58. Apparatus for spacing a plurality of ferromagnetic can ends in face-to-face relationship along a conveyance path, comprising: a plurality of magnetic elements each extending longitudinally along said path,, each given one of said magnetic elements having a north pole extending longitudinally along said path and directed substantially radially toward said path, and each given one of said magnetic elements further having a south pole extending substantially parallel to the north pole of the given magnetic element and directed substantially radially toward said path, said magnetic elements being disposed at different angular positions around said path in a manner which maintains said can ends in face-to-face relationship.

59. Apparatus according to claim 58, wherein said plurality of magnetic elements consists of two such magnetic elements, said two magnetic elements opposing each other diametrically across said path and being spaced substantially equally from said path radially at each longitudinal position along said path.

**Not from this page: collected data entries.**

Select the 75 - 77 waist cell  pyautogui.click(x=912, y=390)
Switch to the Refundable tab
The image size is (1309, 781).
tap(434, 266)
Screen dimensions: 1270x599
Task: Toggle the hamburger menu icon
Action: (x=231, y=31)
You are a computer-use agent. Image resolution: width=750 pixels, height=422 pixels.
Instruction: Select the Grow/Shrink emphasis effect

60. Apparatus according to claim 1, wherein said workpieces are ferromagnetic.

61. Apparatus according to claim 20, wherein said can ends are made of a ferromagnetic material.

62. Apparatus according to claim 22, wherein said first material comprises a pole piece magnetically coupling the south pole of said first permanent magnet to the north pole of said second permanent magnet along substantially the entire length of said first magnetic element, and wherein said second material comprises a pole piece magnetically coupling the south pole of said third permanent magnet to the north pole of said fourth permanent magnet along substantially the entire length of said second magnetic element.